* **Data entries**
▬▬▬▬▬▬
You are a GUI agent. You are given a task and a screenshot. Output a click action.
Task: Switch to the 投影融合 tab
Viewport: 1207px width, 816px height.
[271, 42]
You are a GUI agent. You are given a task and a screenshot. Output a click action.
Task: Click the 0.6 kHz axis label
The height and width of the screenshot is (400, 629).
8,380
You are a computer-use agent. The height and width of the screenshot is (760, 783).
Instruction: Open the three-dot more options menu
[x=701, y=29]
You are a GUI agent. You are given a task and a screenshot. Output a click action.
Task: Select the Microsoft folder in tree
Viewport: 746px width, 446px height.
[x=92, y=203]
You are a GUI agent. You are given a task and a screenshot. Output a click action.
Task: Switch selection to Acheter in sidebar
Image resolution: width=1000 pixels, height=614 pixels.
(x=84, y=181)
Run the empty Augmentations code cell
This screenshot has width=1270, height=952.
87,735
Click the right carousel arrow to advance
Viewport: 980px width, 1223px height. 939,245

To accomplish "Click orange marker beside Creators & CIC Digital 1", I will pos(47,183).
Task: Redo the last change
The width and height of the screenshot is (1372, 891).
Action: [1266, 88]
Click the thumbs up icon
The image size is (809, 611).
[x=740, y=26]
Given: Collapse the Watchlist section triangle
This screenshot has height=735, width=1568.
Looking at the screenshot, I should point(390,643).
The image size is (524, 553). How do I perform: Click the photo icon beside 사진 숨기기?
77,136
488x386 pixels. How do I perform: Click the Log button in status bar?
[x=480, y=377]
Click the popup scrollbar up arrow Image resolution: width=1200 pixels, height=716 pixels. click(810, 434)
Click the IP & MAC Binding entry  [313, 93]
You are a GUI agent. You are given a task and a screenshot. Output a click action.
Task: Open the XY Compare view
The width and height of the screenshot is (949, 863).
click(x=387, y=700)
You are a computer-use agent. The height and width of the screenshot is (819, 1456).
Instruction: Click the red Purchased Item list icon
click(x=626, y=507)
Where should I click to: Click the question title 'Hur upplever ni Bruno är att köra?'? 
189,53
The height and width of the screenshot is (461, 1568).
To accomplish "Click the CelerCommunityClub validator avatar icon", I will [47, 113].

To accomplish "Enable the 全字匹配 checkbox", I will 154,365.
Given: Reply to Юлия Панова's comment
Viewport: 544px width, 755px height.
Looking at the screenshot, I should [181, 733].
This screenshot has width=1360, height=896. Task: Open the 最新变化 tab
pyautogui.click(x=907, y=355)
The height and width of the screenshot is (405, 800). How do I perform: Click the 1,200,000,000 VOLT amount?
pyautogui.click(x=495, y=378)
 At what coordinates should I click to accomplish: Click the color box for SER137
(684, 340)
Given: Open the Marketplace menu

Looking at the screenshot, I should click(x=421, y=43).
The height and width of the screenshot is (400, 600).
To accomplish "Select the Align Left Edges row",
▬▬▬▬▬▬
* **Written problem**
Reproduce every line above word for word, with nothing changed, added, or left out.

* **Output**
You are a GUI agent. You are given a task and a screenshot. Output a click action.
Task: Switch to the 投影融合 tab
Viewport: 1207px width, 816px height.
[271, 42]
You are a GUI agent. You are given a task and a screenshot. Output a click action.
Task: Click the 0.6 kHz axis label
The height and width of the screenshot is (400, 629).
8,380
You are a computer-use agent. The height and width of the screenshot is (760, 783).
Instruction: Open the three-dot more options menu
[x=701, y=29]
You are a GUI agent. You are given a task and a screenshot. Output a click action.
Task: Select the Microsoft folder in tree
Viewport: 746px width, 446px height.
[x=92, y=203]
You are a GUI agent. You are given a task and a screenshot. Output a click action.
Task: Switch selection to Acheter in sidebar
Image resolution: width=1000 pixels, height=614 pixels.
(x=84, y=181)
Run the empty Augmentations code cell
This screenshot has width=1270, height=952.
87,735
Click the right carousel arrow to advance
Viewport: 980px width, 1223px height. 939,245

To accomplish "Click orange marker beside Creators & CIC Digital 1", I will pos(47,183).
Task: Redo the last change
The width and height of the screenshot is (1372, 891).
Action: [1266, 88]
Click the thumbs up icon
The image size is (809, 611).
[x=740, y=26]
Given: Collapse the Watchlist section triangle
This screenshot has height=735, width=1568.
Looking at the screenshot, I should point(390,643).
The image size is (524, 553). How do I perform: Click the photo icon beside 사진 숨기기?
77,136
488x386 pixels. How do I perform: Click the Log button in status bar?
[x=480, y=377]
Click the popup scrollbar up arrow Image resolution: width=1200 pixels, height=716 pixels. click(810, 434)
Click the IP & MAC Binding entry  [313, 93]
You are a GUI agent. You are given a task and a screenshot. Output a click action.
Task: Open the XY Compare view
The width and height of the screenshot is (949, 863).
click(x=387, y=700)
You are a computer-use agent. The height and width of the screenshot is (819, 1456).
Instruction: Click the red Purchased Item list icon
click(x=626, y=507)
Where should I click to: Click the question title 'Hur upplever ni Bruno är att köra?'? 
189,53
The height and width of the screenshot is (461, 1568).
To accomplish "Click the CelerCommunityClub validator avatar icon", I will [47, 113].

To accomplish "Enable the 全字匹配 checkbox", I will 154,365.
Given: Reply to Юлия Панова's comment
Viewport: 544px width, 755px height.
Looking at the screenshot, I should [181, 733].
This screenshot has width=1360, height=896. Task: Open the 最新变化 tab
pyautogui.click(x=907, y=355)
The height and width of the screenshot is (405, 800). How do I perform: Click the 1,200,000,000 VOLT amount?
pyautogui.click(x=495, y=378)
 At what coordinates should I click to accomplish: Click the color box for SER137
(684, 340)
Given: Open the Marketplace menu

Looking at the screenshot, I should click(x=421, y=43).
The height and width of the screenshot is (400, 600).
To accomplish "Select the Align Left Edges row",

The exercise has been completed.